---------- Provided data ----------
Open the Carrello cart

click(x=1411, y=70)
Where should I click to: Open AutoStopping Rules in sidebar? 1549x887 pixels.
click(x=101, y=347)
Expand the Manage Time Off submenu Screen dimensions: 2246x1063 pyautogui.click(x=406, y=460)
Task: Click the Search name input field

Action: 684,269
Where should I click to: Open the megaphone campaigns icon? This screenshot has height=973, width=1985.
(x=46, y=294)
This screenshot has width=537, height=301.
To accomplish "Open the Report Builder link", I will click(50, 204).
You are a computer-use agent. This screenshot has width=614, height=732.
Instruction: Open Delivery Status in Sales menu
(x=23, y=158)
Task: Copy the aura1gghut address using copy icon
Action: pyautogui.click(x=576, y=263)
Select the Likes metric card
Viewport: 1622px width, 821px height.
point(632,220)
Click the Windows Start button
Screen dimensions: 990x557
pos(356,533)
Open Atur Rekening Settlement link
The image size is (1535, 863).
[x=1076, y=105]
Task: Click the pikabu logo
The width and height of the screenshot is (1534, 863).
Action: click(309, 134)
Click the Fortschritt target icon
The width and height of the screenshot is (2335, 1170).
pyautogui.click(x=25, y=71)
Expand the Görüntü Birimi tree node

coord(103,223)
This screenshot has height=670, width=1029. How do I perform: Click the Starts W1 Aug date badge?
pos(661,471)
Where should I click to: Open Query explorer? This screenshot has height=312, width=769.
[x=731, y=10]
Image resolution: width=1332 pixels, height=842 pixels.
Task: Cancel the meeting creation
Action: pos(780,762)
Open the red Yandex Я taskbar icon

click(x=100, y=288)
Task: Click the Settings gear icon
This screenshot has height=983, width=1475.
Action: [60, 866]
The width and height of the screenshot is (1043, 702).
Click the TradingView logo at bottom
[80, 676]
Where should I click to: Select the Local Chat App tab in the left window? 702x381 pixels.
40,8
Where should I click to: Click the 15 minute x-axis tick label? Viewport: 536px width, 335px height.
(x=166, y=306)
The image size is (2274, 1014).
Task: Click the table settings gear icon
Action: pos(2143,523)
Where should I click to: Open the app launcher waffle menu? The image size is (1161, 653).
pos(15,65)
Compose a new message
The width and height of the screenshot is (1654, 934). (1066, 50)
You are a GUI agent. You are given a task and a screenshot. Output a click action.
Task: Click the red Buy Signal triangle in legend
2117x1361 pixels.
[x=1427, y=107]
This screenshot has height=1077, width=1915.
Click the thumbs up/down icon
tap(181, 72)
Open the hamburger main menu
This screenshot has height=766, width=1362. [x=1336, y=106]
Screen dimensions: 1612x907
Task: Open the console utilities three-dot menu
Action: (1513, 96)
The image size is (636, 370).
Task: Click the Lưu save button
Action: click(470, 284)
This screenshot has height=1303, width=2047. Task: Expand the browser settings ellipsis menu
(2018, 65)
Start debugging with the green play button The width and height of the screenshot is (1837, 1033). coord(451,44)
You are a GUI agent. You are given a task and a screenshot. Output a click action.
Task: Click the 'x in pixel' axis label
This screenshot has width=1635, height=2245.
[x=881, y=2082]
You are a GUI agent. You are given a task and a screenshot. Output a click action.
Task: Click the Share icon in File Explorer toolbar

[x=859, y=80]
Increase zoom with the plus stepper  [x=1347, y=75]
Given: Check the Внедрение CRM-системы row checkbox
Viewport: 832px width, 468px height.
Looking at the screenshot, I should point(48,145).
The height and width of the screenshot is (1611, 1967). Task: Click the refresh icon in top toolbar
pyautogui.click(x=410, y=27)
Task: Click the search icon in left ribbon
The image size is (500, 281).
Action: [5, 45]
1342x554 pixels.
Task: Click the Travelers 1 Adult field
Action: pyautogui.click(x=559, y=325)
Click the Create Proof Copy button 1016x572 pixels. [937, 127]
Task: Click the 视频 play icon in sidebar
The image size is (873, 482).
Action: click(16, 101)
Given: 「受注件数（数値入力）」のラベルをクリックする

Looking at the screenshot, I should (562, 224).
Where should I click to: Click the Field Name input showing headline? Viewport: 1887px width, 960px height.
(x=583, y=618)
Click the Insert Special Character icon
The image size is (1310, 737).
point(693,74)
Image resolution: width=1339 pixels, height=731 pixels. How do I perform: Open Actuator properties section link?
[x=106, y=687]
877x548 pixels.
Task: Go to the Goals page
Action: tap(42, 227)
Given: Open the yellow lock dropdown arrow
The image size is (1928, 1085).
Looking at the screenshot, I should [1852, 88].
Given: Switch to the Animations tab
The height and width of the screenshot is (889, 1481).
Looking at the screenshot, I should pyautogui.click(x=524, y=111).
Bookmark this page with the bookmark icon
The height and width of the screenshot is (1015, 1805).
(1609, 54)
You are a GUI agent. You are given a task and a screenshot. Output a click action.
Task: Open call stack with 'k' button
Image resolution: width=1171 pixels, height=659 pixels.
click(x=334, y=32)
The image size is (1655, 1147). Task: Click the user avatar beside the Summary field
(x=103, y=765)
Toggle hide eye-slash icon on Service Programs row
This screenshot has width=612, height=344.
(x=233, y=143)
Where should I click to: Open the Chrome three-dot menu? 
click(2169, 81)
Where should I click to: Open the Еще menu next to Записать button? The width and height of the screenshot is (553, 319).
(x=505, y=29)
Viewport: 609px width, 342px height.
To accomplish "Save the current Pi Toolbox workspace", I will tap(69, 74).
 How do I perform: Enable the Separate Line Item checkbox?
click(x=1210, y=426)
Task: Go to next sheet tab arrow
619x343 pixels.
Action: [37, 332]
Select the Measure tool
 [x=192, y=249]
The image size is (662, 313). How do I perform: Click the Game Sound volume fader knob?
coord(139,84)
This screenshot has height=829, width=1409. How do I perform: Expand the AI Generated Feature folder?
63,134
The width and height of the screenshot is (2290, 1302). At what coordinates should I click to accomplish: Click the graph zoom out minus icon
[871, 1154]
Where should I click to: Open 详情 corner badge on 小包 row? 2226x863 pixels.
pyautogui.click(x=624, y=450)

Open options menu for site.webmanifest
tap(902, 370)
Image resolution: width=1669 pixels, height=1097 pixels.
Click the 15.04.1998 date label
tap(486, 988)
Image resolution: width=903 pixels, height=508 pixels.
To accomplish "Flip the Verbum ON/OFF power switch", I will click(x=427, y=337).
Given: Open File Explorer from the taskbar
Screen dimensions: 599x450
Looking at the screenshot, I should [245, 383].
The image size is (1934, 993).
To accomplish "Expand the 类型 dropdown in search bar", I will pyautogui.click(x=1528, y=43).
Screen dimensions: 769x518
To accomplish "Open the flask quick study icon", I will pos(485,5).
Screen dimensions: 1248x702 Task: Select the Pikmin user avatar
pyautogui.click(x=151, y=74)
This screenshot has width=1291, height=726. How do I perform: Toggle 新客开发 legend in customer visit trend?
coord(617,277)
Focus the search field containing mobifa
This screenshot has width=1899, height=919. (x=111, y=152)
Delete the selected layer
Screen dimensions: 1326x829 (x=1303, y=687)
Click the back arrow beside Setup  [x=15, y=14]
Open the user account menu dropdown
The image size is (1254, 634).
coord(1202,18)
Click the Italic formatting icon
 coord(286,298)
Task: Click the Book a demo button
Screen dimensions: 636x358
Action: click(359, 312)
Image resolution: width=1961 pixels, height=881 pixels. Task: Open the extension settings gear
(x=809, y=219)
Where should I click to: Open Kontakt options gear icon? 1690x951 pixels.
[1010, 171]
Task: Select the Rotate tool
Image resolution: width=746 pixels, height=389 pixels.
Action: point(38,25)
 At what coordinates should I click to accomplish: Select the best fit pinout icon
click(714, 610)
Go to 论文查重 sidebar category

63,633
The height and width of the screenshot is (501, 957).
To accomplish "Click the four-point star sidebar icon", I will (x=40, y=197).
----------
What to work on:
Each line of the records should be repeated exactly as it stands.

Response below:
Open the Carrello cart

click(x=1411, y=70)
Where should I click to: Open AutoStopping Rules in sidebar? 1549x887 pixels.
click(x=101, y=347)
Expand the Manage Time Off submenu Screen dimensions: 2246x1063 pyautogui.click(x=406, y=460)
Task: Click the Search name input field

Action: 684,269
Where should I click to: Open the megaphone campaigns icon? This screenshot has height=973, width=1985.
(x=46, y=294)
This screenshot has width=537, height=301.
To accomplish "Open the Report Builder link", I will click(50, 204).
You are a computer-use agent. This screenshot has width=614, height=732.
Instruction: Open Delivery Status in Sales menu
(x=23, y=158)
Task: Copy the aura1gghut address using copy icon
Action: pyautogui.click(x=576, y=263)
Select the Likes metric card
Viewport: 1622px width, 821px height.
point(632,220)
Click the Windows Start button
Screen dimensions: 990x557
pos(356,533)
Open Atur Rekening Settlement link
The image size is (1535, 863).
[x=1076, y=105]
Task: Click the pikabu logo
The width and height of the screenshot is (1534, 863).
Action: click(309, 134)
Click the Fortschritt target icon
The width and height of the screenshot is (2335, 1170).
pyautogui.click(x=25, y=71)
Expand the Görüntü Birimi tree node

coord(103,223)
This screenshot has height=670, width=1029. How do I perform: Click the Starts W1 Aug date badge?
pos(661,471)
Where should I click to: Open Query explorer? This screenshot has height=312, width=769.
[x=731, y=10]
Image resolution: width=1332 pixels, height=842 pixels.
Task: Cancel the meeting creation
Action: pos(780,762)
Open the red Yandex Я taskbar icon

click(x=100, y=288)
Task: Click the Settings gear icon
This screenshot has height=983, width=1475.
Action: [60, 866]
The width and height of the screenshot is (1043, 702).
Click the TradingView logo at bottom
[80, 676]
Where should I click to: Select the Local Chat App tab in the left window? 702x381 pixels.
40,8
Where should I click to: Click the 15 minute x-axis tick label? Viewport: 536px width, 335px height.
(x=166, y=306)
The image size is (2274, 1014).
Task: Click the table settings gear icon
Action: pos(2143,523)
Where should I click to: Open the app launcher waffle menu? The image size is (1161, 653).
pos(15,65)
Compose a new message
The width and height of the screenshot is (1654, 934). (1066, 50)
You are a GUI agent. You are given a task and a screenshot. Output a click action.
Task: Click the red Buy Signal triangle in legend
2117x1361 pixels.
[x=1427, y=107]
This screenshot has height=1077, width=1915.
Click the thumbs up/down icon
tap(181, 72)
Open the hamburger main menu
This screenshot has height=766, width=1362. [x=1336, y=106]
Screen dimensions: 1612x907
Task: Open the console utilities three-dot menu
Action: (1513, 96)
The image size is (636, 370).
Task: Click the Lưu save button
Action: click(470, 284)
This screenshot has height=1303, width=2047. Task: Expand the browser settings ellipsis menu
(2018, 65)
Start debugging with the green play button The width and height of the screenshot is (1837, 1033). coord(451,44)
You are a GUI agent. You are given a task and a screenshot. Output a click action.
Task: Click the 'x in pixel' axis label
This screenshot has width=1635, height=2245.
[x=881, y=2082]
You are a GUI agent. You are given a task and a screenshot. Output a click action.
Task: Click the Share icon in File Explorer toolbar

[x=859, y=80]
Increase zoom with the plus stepper  [x=1347, y=75]
Given: Check the Внедрение CRM-системы row checkbox
Viewport: 832px width, 468px height.
Looking at the screenshot, I should point(48,145).
The height and width of the screenshot is (1611, 1967). Task: Click the refresh icon in top toolbar
pyautogui.click(x=410, y=27)
Task: Click the search icon in left ribbon
The image size is (500, 281).
Action: [5, 45]
1342x554 pixels.
Task: Click the Travelers 1 Adult field
Action: pyautogui.click(x=559, y=325)
Click the Create Proof Copy button 1016x572 pixels. [937, 127]
Task: Click the 视频 play icon in sidebar
The image size is (873, 482).
Action: click(16, 101)
Given: 「受注件数（数値入力）」のラベルをクリックする

Looking at the screenshot, I should (562, 224).
Where should I click to: Click the Field Name input showing headline? Viewport: 1887px width, 960px height.
(x=583, y=618)
Click the Insert Special Character icon
The image size is (1310, 737).
point(693,74)
Image resolution: width=1339 pixels, height=731 pixels. How do I perform: Open Actuator properties section link?
[x=106, y=687]
877x548 pixels.
Task: Go to the Goals page
Action: tap(42, 227)
Given: Open the yellow lock dropdown arrow
The image size is (1928, 1085).
Looking at the screenshot, I should [1852, 88].
Given: Switch to the Animations tab
The height and width of the screenshot is (889, 1481).
Looking at the screenshot, I should pyautogui.click(x=524, y=111).
Bookmark this page with the bookmark icon
The height and width of the screenshot is (1015, 1805).
(1609, 54)
You are a GUI agent. You are given a task and a screenshot. Output a click action.
Task: Open call stack with 'k' button
Image resolution: width=1171 pixels, height=659 pixels.
click(x=334, y=32)
The image size is (1655, 1147). Task: Click the user avatar beside the Summary field
(x=103, y=765)
Toggle hide eye-slash icon on Service Programs row
This screenshot has width=612, height=344.
(x=233, y=143)
Where should I click to: Open the Chrome three-dot menu? 
click(2169, 81)
Where should I click to: Open the Еще menu next to Записать button? The width and height of the screenshot is (553, 319).
(x=505, y=29)
Viewport: 609px width, 342px height.
To accomplish "Save the current Pi Toolbox workspace", I will tap(69, 74).
 How do I perform: Enable the Separate Line Item checkbox?
click(x=1210, y=426)
Task: Go to next sheet tab arrow
619x343 pixels.
Action: [37, 332]
Select the Measure tool
 [x=192, y=249]
The image size is (662, 313). How do I perform: Click the Game Sound volume fader knob?
coord(139,84)
This screenshot has height=829, width=1409. How do I perform: Expand the AI Generated Feature folder?
63,134
The width and height of the screenshot is (2290, 1302). At what coordinates should I click to accomplish: Click the graph zoom out minus icon
[871, 1154]
Where should I click to: Open 详情 corner badge on 小包 row? 2226x863 pixels.
pyautogui.click(x=624, y=450)

Open options menu for site.webmanifest
tap(902, 370)
Image resolution: width=1669 pixels, height=1097 pixels.
Click the 15.04.1998 date label
tap(486, 988)
Image resolution: width=903 pixels, height=508 pixels.
To accomplish "Flip the Verbum ON/OFF power switch", I will click(x=427, y=337).
Given: Open File Explorer from the taskbar
Screen dimensions: 599x450
Looking at the screenshot, I should [245, 383].
The image size is (1934, 993).
To accomplish "Expand the 类型 dropdown in search bar", I will pyautogui.click(x=1528, y=43).
Screen dimensions: 769x518
To accomplish "Open the flask quick study icon", I will pos(485,5).
Screen dimensions: 1248x702 Task: Select the Pikmin user avatar
pyautogui.click(x=151, y=74)
This screenshot has width=1291, height=726. How do I perform: Toggle 新客开发 legend in customer visit trend?
coord(617,277)
Focus the search field containing mobifa
This screenshot has width=1899, height=919. (x=111, y=152)
Delete the selected layer
Screen dimensions: 1326x829 (x=1303, y=687)
Click the back arrow beside Setup  [x=15, y=14]
Open the user account menu dropdown
The image size is (1254, 634).
coord(1202,18)
Click the Italic formatting icon
 coord(286,298)
Task: Click the Book a demo button
Screen dimensions: 636x358
Action: click(359, 312)
Image resolution: width=1961 pixels, height=881 pixels. Task: Open the extension settings gear
(x=809, y=219)
Where should I click to: Open Kontakt options gear icon? 1690x951 pixels.
[1010, 171]
Task: Select the Rotate tool
Image resolution: width=746 pixels, height=389 pixels.
Action: point(38,25)
 At what coordinates should I click to accomplish: Select the best fit pinout icon
click(714, 610)
Go to 论文查重 sidebar category

63,633
The height and width of the screenshot is (501, 957).
To accomplish "Click the four-point star sidebar icon", I will (x=40, y=197).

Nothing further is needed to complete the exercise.